Re-editions of the Cuneiform Text itself.

Having published an important article on The Chirography of the Hammurabi Code in the American Journal of Semitic Languages and Literatures, vol. xx, pp. 137-48 (Chicago University Press, 1904), R. F. Harper proceeded to issue a revised edition of the cuneiform text, with a transcription, a new translation, vocabulary, indexes, and list of signs, under the title The Code of Hammurabi (Chicago University Press, 1904), which forms a most convenient student’s handbook for English readers.

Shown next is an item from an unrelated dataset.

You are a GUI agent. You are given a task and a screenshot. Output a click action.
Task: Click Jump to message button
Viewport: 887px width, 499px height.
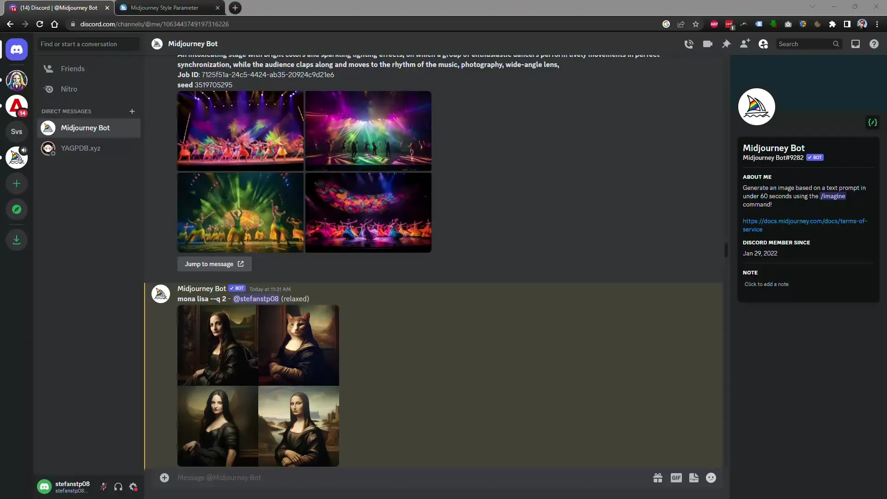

In 1909, A. Ungnad published Keilschrifttexte der Gesetze Hammurapis, Autographie der Stele sowie der altbabylonischen, assyrischen und neubabylonischen Fragmente (Leipzig, Hinrichs).

Codex Hammurabi. Textus primigenius, transcriptio, translatio, Latina, vocabularia, tabula comparationis inter leges Mosis et Hammurabi. Ad usum privatum auditorum, by A. Deimel (Rome, Vatican Press, 1910), has the advantage of a language specially fitted to rendering exactly the turns of expression occurring in the original.

There are some fragments of a copy found at Nippur, now preserved in the Museum at Constantinople, copied by St. Langdon, and noticed by him and V. Scheil in Comptes rendus de l’Académie des Inscriptions (Paris, A. Picard), 1912, p. 159, as Tablette du Musée de Constantinople contenant les §§ 145-80 du Code de Hammourabi; and there are other still unpublished copies.

A. Poebel, in the Museum Journal of the Philadelphia Museum, vol. iv, no. 2, 1913, pp. 49-50, announces a further copy of the Code from Nippur, which also supplies some of the missing laws. The fine picture of this tablet shows its present state.